Figure 5: A comparison of dilute flow (left), governed by fluid drag, and dense flow (right), where particle collisions dominate the physics.
Phase Coupling
Phase coupling describes how the different phases affect each other’s movement. This directly changes the momentum equations in your CFD multiphase modeling.
- One-Way Coupling: The main continuous fluid pushes the particles, but the particles are too small or too few to affect the fluid. The fluid’s momentum equation is solved without any effect from the particles.
- Two-Way Coupling: The fluid and particles affect each other. The fluid pushes the particles, and the particles push back on the fluid. To model this, a “source term” representing the force from the particles is added to the fluid’s momentum equation.
- Four-Way Coupling: This is for dense flows. It includes two-way coupling, but also adds forces from particle-particle collisions.
Choosing the correct level of coupling ensures that the governing equations you are solving accurately represent the physics of your problem.
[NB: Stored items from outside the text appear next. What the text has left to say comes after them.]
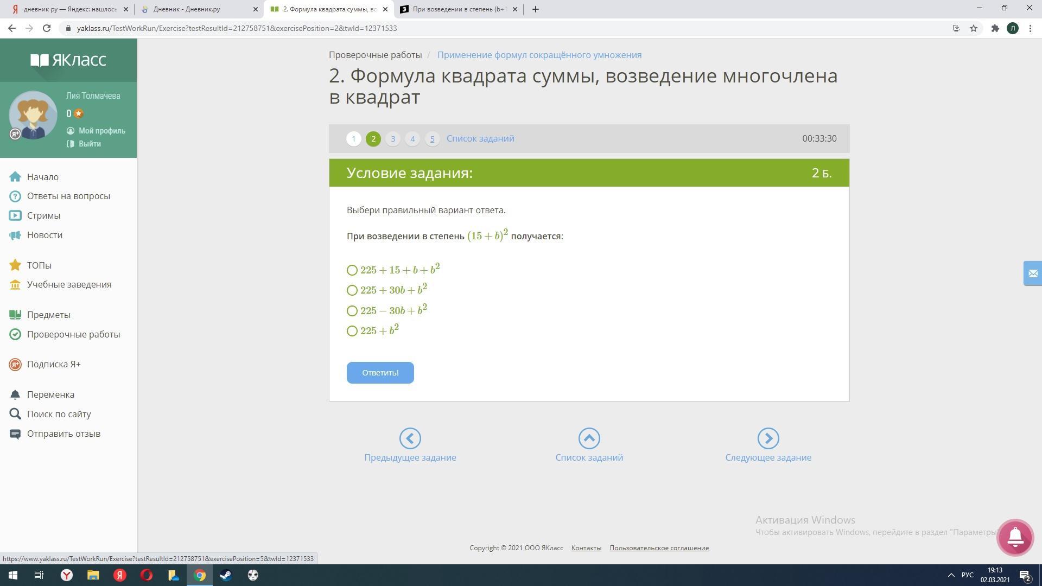1042x586 pixels.
Task: Select the answer 225 + b²
Action: click(352, 331)
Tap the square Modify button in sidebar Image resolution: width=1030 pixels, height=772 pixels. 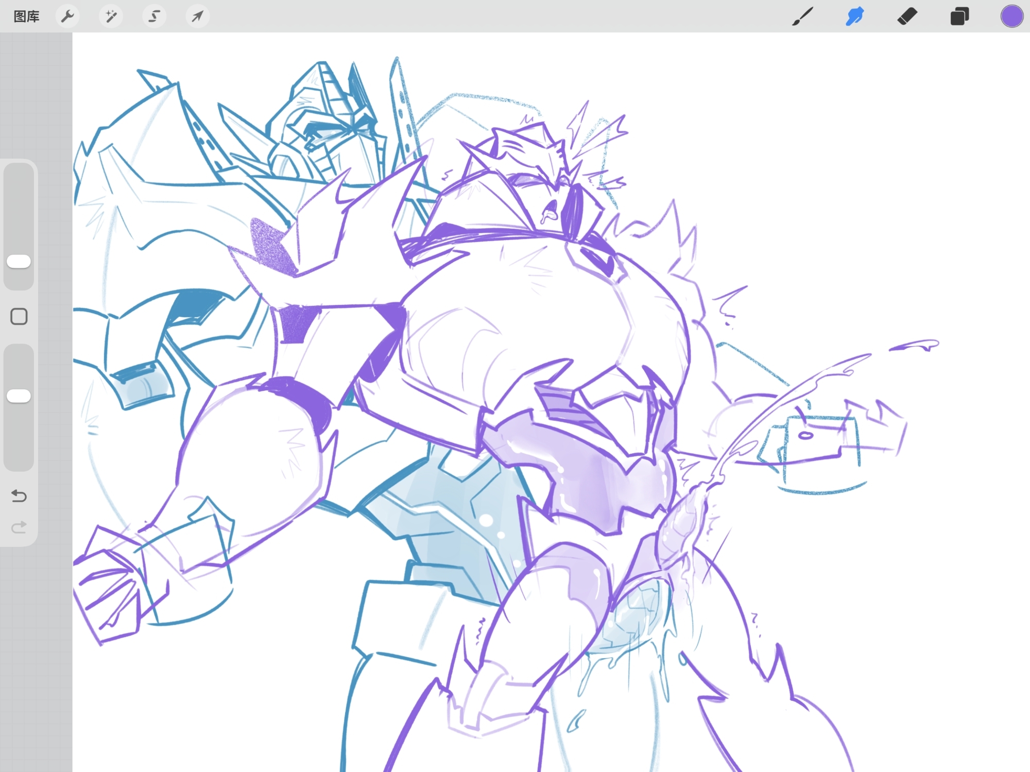click(19, 317)
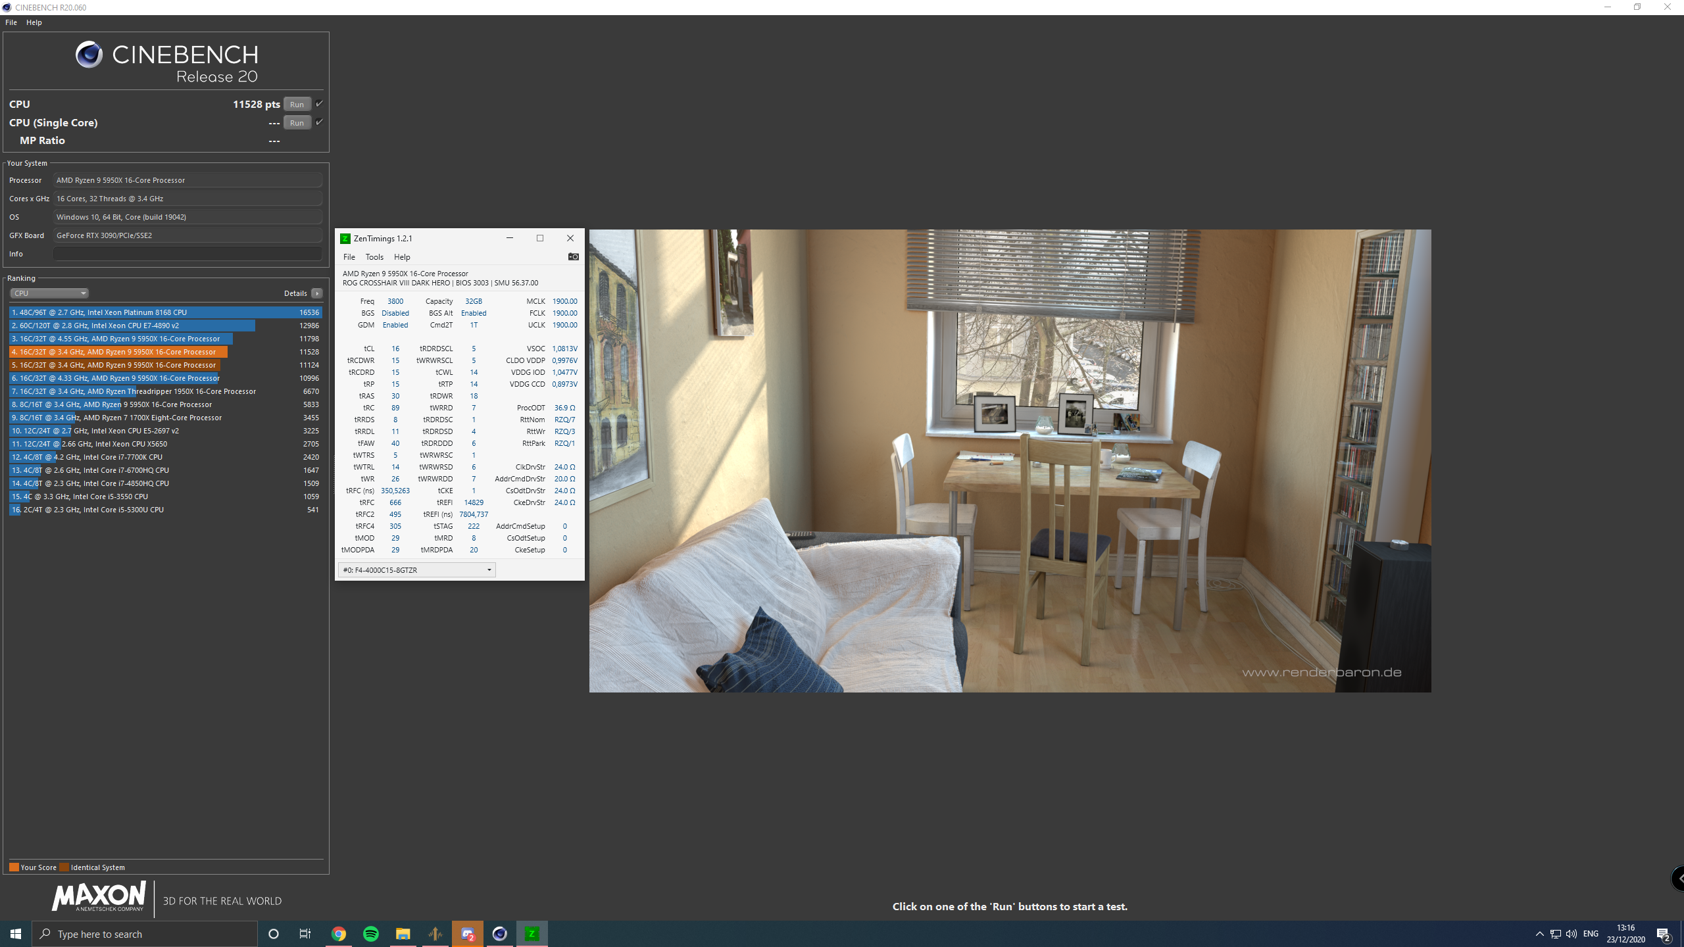Run the CPU Single Core benchmark
The height and width of the screenshot is (947, 1684).
click(x=297, y=122)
Figure 6: As particle volume fraction increases, the physical coupling becomes more complex, requiring more advanced CFD models.
Particle Response Time (τp) and Stokes Number (St)
These two values are extremely important for understanding dispersed flows. The Particle Response Time (τp) tells us how quickly a particle can react to a change in the fluid’s speed. For a small spherical particle, the formula is:
τp = (ρp * dp²) / (18 * μq)
Here, ρp is the particle’s density, dp is the particle’s diameter, and μq is the viscosity (or thickness) of the continuous fluid. Heavy, large particles in a thin fluid have a long response time.
The Stokes Number (St) is even more useful. It compares the particle’s response time to the time it takes for the fluid to change, τf.
St =particle response time/ flow system response time= τp / τf
This number tells us how the phases will behave:
- If St is much less than 1 (St << 1): The particles are very light and respond instantly. They will follow the fluid’s path perfectly. In this case, the governing equations can be simplified, as you might not need to solve separate velocity equations for each phase.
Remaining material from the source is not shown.